The only thing that concerned me was where my numbers are put next to some composite "comparison group" numbers -- I mostly fell a bit short in the Strongly Agree category on almost all of those. I really don't obsess over this personally, but I worry that the powers-that-be might. My department chair certainly does not, but in my first tenure review, the Associate Dean who attended to represent the College commented to me that some of the very small number of non-positive responses were probably 'first semester jitters.' Those comments were on a course where my eval numbers were VERY good, and I got the impression this Assoc. Dean was expecting ALL good responses.

As my department chair said, if everyone likes everything you do, you're not challenging them enough. So the only reason I worry is that I don't know what the tenure committee folks will say.
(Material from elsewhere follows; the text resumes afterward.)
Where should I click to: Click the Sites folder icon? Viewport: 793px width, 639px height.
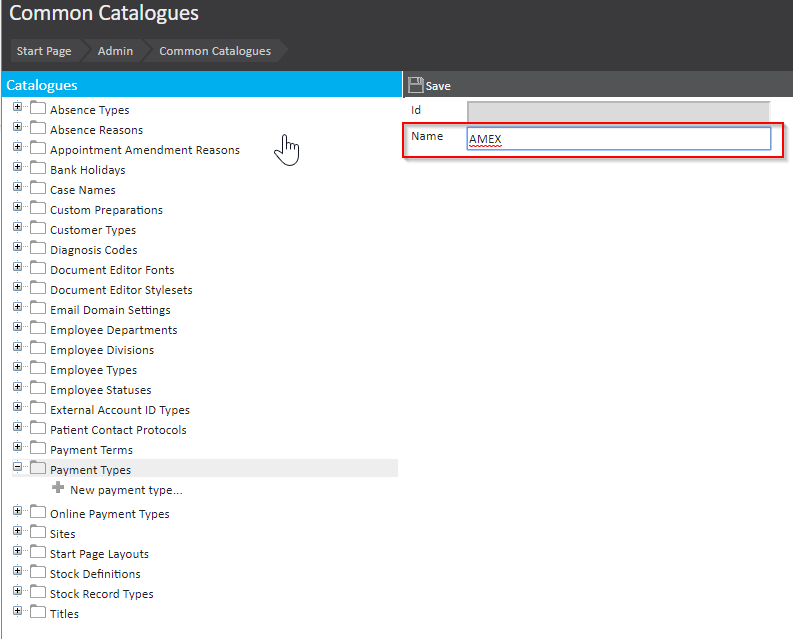point(38,533)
The good thing is that I may not have a big lecture course all of next year, so my numbers will probably be pretty solid for Year Two.
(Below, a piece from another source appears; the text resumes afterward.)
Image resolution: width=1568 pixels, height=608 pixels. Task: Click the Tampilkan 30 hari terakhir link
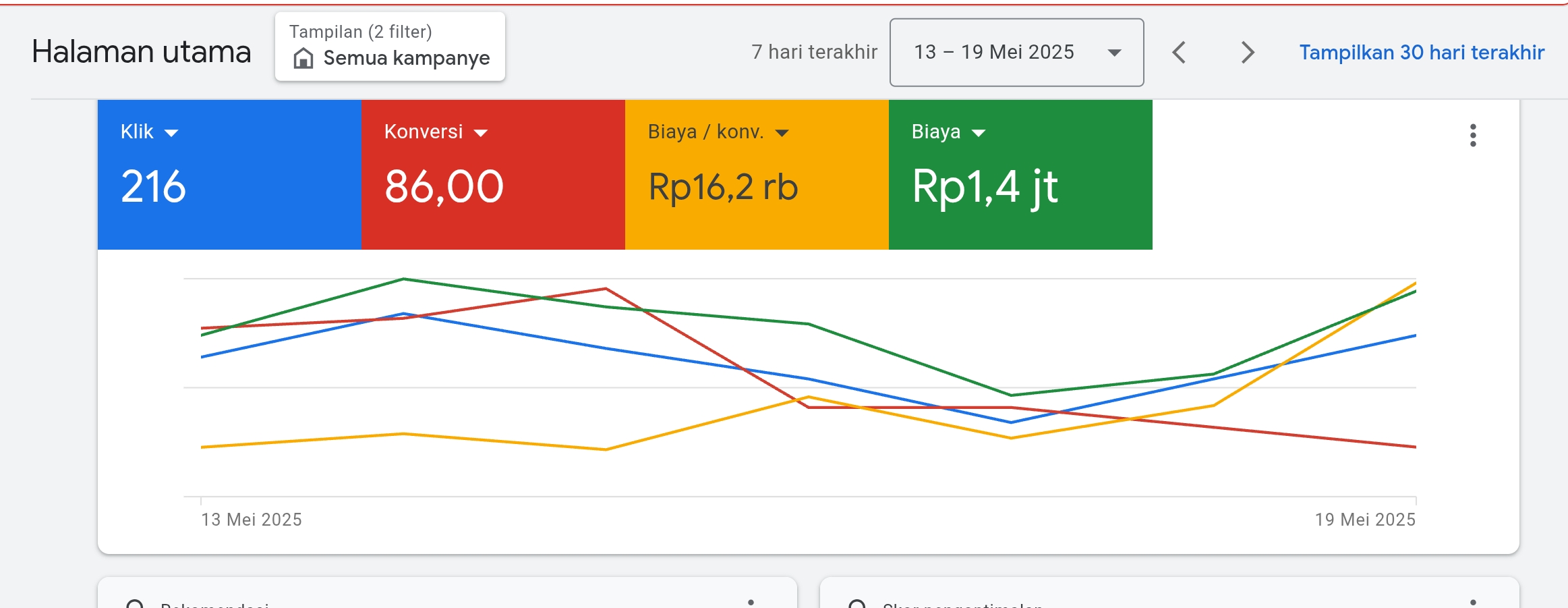coord(1421,52)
Comments were almost universally positive. Students seem to really like AND respect me. Some of the comments really inflated my ego and had me feeling pretty good about my ability to get through to students with information AND make them enthusiastic and interested. So that was nice. I always dread reading the comments because I worry about personalizing some negative comments. Really the only negatives I got were about boring lecture style in the history course. I was aware of that and didn't have a strategy to change it, so I don't feel too bad -- there was a lot of info to communicate in a short period of time, and I did the best I could.

And next year, the new guy we hired will have that course, so I won't have to deal with it again.
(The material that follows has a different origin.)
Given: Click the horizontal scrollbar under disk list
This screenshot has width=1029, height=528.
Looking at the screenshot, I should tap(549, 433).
On the film front, I still haven't cast the male lead. I have a few videotaped auditions coming from L.A. after a posting on craigslist.com los angeles. I don't have particularly high hopes, but I'm still pursuing all angles. I did cast the major male supporting role and am excited about that actor. The major female supporting role is still open, but I have a strong candidate. I'm just waiting to see a few of the video auditions that are still on the way from various places.

Major location scouting next week. We secured our biggest location -- a house that will serve as the main characters home, and a location we'll shoot in for one week of our three-week shoot. That's a big load off. Still plenty of locations to find -- street corners and parking lots and those kinds of things. We're looking for eclectic and unusual locations.

Production design meeting next week, too. That means I have to buckle down and make design notes and prop lists. I'd like to leave this to the production designer, but I'm not certain that's the best plan (remember we're using a crew that has a lot of students; production designer is a top-notch recent graduate, the departmental award winner for our program -- but she's still inexperienced and not being paid, so you never know how much you can count on them).

Speaking of not counting on students -- I was told this early on by the producer, a colleague on faculty. And I learned it this week when a grad student who we 'hired' as an associate producer basically decided to put his academic work ahead of the film with six weeks to go before production starts. Now, it's not that I don't understand that, but a commitment is a commitment, and it boils down to this student not managing his spring semester schedule well, not getting the stuff done we asked him to get done all semester, and wasting time on things he shouldn't have. And now he's not going to make up for that. So, in my book, that means "bye-bye credit" (i.e. he won't get the assoc producer credit), and don't count on me for a good recommendation. I don't mean that vindictively. He just hasn't shown me anything I can recommend other than ambition and the ability to overcommit himself.

But we're moving on. We have lots to do, and a short time to do a lot of it, so there's no stopping the train now!

1 Comments:

At 2:58 PM, Blogger TerminalMFA said...

Surprisingly, only got about 10 responses on craigslist, and only about 2 or 3 were even appropriate for the role.

Thanks re: my evals. You flatter me (and I don't mind).